> **Work required**
Pull out every line in the records below that contains the string "dropdown".

start

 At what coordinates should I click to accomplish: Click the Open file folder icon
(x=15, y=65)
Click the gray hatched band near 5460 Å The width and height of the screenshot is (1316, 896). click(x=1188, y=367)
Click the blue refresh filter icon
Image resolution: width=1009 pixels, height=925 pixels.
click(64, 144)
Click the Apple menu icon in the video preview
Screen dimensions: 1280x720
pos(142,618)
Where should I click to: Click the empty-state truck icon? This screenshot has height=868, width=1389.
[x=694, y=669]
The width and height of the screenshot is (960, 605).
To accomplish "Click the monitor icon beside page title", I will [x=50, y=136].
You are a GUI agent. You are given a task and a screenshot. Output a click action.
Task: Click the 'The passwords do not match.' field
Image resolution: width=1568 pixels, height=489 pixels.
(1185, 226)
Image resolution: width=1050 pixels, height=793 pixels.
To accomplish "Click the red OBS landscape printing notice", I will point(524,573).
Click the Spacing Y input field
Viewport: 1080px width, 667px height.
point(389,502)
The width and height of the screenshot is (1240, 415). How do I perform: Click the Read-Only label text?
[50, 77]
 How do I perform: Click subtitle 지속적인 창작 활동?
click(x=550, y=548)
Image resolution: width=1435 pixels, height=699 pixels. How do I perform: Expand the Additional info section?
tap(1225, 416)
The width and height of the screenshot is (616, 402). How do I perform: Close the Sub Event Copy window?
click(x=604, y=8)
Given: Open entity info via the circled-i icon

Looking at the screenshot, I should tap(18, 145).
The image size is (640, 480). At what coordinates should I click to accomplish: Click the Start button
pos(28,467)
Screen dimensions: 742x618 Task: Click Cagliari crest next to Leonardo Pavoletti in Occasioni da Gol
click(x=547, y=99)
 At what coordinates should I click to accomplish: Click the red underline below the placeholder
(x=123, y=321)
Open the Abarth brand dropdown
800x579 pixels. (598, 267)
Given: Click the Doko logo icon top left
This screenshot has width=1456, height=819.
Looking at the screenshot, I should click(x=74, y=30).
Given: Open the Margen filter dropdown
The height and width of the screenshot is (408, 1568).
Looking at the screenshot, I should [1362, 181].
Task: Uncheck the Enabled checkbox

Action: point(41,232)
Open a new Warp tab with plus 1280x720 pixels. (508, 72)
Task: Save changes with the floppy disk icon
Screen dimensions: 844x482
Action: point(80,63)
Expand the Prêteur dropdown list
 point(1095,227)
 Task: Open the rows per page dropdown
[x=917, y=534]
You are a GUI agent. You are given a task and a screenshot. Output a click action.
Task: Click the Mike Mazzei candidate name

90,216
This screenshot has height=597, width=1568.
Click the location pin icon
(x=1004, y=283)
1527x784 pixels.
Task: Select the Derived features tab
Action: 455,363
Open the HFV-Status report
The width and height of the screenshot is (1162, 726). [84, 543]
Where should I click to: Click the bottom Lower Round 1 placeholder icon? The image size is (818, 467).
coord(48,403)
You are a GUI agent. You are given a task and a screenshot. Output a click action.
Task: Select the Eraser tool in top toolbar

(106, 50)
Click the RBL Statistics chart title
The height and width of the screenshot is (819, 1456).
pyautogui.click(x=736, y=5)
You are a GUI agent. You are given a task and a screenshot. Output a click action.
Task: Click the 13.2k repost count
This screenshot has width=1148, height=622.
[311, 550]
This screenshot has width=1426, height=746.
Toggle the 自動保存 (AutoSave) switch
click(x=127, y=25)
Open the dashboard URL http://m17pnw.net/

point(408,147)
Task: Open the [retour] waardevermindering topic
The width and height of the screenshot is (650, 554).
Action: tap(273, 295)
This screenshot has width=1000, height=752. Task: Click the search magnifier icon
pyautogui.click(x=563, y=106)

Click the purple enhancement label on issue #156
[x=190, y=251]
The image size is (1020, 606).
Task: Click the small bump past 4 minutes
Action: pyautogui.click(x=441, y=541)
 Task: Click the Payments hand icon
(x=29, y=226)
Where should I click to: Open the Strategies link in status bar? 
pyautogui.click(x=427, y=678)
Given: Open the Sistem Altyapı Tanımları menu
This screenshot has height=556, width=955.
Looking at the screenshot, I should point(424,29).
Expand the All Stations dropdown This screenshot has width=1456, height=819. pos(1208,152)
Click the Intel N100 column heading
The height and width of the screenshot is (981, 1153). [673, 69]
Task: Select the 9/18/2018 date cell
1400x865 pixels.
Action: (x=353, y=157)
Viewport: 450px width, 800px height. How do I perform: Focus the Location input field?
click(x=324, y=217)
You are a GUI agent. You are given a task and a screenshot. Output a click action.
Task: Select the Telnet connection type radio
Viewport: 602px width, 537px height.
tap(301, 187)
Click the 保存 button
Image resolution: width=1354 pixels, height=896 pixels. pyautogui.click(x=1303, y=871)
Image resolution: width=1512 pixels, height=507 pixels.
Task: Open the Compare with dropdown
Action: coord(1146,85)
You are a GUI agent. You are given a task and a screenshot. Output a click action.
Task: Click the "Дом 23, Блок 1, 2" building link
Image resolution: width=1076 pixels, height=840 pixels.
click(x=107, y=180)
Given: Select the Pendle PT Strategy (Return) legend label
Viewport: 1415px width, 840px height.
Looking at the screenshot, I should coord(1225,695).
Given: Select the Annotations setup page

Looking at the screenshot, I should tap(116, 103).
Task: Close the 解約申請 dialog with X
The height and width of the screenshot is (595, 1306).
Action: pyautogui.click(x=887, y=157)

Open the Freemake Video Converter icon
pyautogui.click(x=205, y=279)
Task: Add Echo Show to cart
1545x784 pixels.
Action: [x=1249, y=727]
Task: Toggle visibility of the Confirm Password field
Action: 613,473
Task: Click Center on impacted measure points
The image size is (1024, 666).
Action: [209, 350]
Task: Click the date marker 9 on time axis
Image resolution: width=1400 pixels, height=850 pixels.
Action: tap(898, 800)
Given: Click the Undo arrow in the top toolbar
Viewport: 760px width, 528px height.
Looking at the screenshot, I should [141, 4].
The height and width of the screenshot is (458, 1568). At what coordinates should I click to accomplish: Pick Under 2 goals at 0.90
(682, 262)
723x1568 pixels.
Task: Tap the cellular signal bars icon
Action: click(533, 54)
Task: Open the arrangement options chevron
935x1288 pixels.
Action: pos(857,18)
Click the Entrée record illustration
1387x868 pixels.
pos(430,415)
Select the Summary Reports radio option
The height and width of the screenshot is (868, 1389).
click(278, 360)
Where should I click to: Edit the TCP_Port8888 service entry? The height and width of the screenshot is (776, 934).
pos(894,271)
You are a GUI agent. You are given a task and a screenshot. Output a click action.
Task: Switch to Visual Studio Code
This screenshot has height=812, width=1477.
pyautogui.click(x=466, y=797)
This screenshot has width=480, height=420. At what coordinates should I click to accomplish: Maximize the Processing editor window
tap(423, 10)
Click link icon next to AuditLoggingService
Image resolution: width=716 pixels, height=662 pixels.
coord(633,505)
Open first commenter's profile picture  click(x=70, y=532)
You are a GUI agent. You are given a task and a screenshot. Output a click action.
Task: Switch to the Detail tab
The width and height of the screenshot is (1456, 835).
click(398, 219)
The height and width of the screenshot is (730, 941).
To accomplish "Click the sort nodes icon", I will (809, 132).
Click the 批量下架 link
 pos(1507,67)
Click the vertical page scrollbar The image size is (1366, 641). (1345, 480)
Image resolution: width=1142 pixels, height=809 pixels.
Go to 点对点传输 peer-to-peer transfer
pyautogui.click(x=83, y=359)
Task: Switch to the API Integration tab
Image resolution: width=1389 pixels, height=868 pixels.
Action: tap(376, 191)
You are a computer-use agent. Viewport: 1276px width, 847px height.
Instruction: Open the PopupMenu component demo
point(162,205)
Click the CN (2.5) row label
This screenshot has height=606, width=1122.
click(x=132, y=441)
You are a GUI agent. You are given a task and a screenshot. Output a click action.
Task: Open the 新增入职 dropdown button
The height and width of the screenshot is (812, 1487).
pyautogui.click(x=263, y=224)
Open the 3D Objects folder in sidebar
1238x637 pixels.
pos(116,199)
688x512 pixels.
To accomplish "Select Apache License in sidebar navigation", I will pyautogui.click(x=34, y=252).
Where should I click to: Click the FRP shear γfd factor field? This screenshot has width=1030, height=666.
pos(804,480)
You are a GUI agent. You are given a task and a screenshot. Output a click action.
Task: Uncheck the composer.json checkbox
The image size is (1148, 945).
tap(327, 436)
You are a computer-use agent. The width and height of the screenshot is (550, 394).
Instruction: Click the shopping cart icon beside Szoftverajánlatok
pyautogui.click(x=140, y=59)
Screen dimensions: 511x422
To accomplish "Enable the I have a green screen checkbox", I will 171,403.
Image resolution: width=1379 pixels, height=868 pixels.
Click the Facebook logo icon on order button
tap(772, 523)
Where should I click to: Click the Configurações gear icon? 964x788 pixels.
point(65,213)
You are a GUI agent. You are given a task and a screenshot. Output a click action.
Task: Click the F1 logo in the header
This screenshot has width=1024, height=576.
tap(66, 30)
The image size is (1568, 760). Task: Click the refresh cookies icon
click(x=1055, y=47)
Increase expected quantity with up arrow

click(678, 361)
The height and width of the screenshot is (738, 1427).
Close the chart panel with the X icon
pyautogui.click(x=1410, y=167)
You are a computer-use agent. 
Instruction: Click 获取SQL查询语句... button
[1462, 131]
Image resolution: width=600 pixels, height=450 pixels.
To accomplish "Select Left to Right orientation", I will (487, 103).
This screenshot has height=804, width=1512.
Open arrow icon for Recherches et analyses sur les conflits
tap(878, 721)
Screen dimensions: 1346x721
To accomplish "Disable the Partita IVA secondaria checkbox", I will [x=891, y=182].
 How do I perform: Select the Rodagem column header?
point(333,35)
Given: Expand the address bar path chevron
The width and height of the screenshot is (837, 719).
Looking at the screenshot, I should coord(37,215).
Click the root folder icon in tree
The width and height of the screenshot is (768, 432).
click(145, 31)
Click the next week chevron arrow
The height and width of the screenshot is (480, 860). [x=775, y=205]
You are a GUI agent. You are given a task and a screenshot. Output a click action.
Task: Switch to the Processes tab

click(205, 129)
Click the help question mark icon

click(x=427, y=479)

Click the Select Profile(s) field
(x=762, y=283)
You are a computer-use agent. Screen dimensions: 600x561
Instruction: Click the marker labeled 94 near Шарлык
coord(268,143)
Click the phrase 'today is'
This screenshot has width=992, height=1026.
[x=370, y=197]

end

> **The completed task**
Open the Abarth brand dropdown
Given: Open the Margen filter dropdown
Expand the Prêteur dropdown list
 Task: Open the rows per page dropdown
Expand the All Stations dropdown This screenshot has width=1456, height=819. pos(1208,152)
Task: Open the Compare with dropdown
Task: Open the 新增入职 dropdown button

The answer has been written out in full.